__Collected data__.
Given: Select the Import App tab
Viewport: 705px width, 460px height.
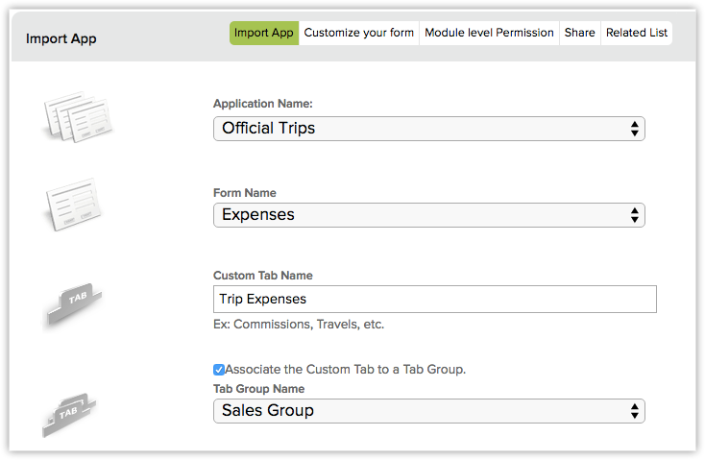Looking at the screenshot, I should click(264, 33).
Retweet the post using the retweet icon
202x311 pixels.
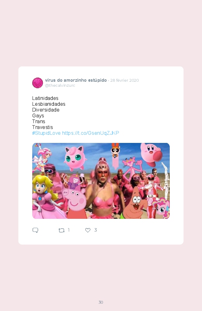[x=61, y=230]
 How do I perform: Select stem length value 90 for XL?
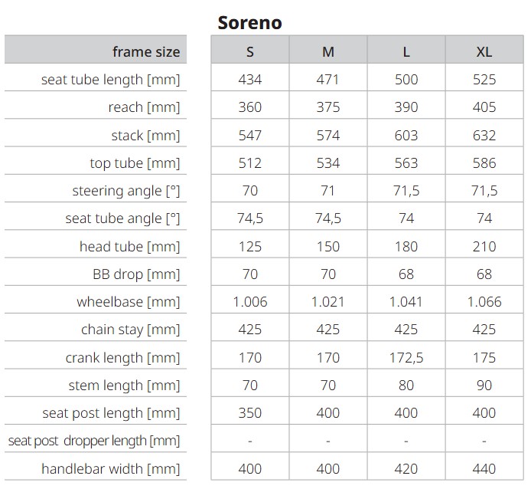point(484,386)
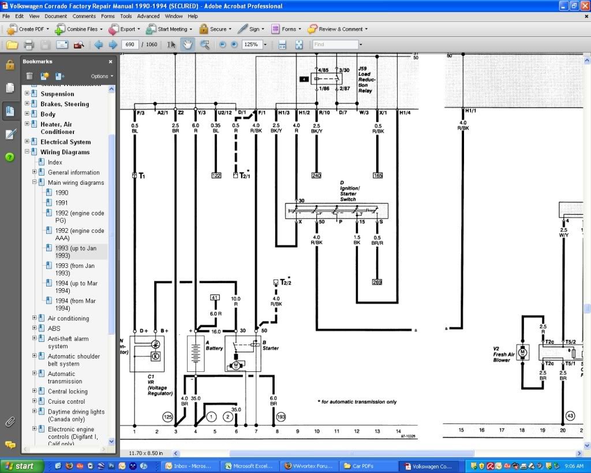This screenshot has width=591, height=473.
Task: Delete bookmark using trash icon
Action: pyautogui.click(x=29, y=76)
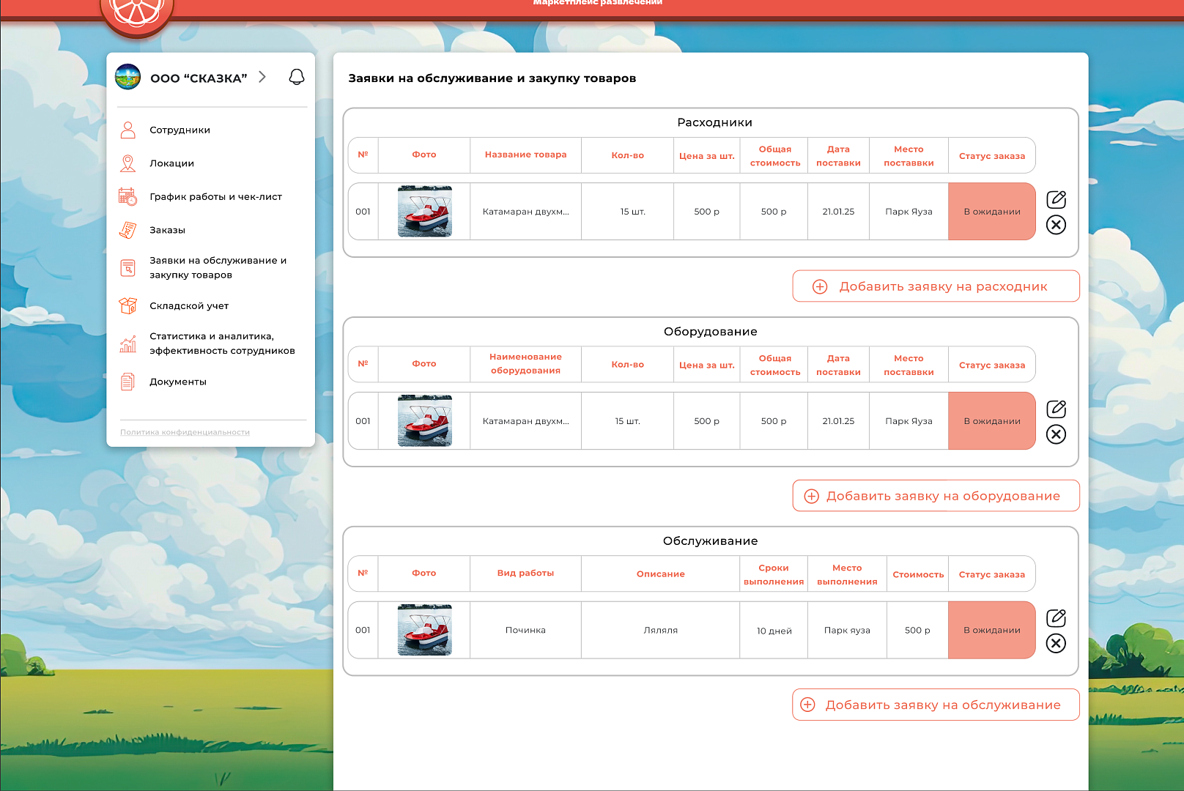
Task: Open График работы и чек-лист
Action: 215,197
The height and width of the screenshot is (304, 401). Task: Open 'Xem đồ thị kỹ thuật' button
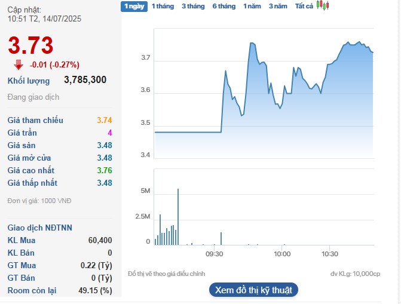click(x=253, y=290)
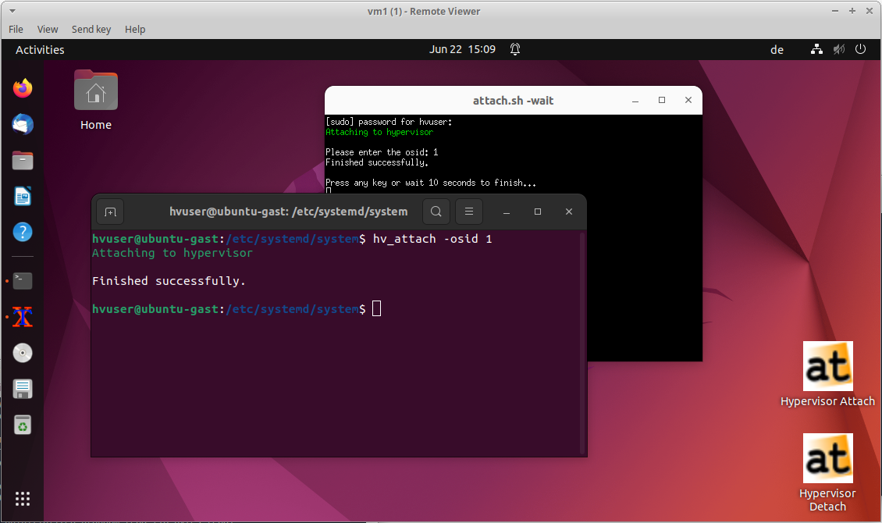Click the Activities button
The image size is (882, 523).
(40, 49)
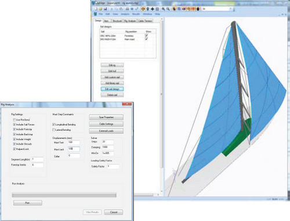The height and width of the screenshot is (221, 290).
Task: Open the Analysis menu
Action: [x=125, y=14]
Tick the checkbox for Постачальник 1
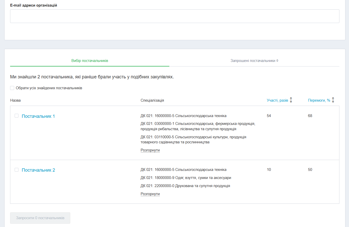349x227 pixels. pos(17,116)
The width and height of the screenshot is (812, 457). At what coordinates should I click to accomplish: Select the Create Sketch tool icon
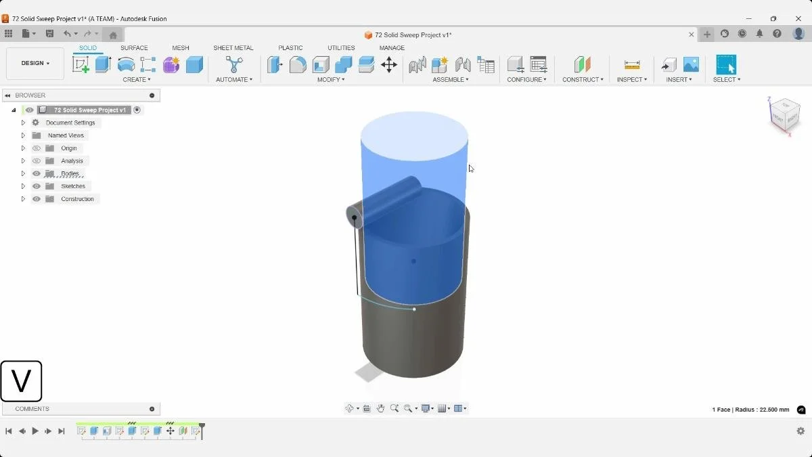coord(81,64)
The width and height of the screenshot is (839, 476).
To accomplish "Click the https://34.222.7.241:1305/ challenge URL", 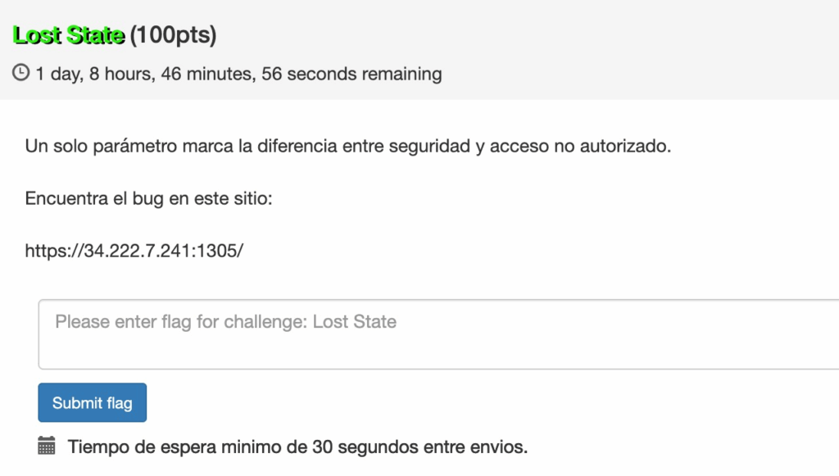I will pos(134,251).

__What the task requires__.
Make an exact copy of the lines above, beginning with the line with "Tick the checkbox for Постачальник 1" and ending with the line with "The width and height of the screenshot is (839, 476).", and keep the pictures out of it.

__Answer to this exercise__.
Tick the checkbox for Постачальник 1
349x227 pixels. pos(17,116)
The width and height of the screenshot is (812, 457). At what coordinates should I click to accomplish: Select the Create Sketch tool icon
coord(81,64)
The width and height of the screenshot is (839, 476).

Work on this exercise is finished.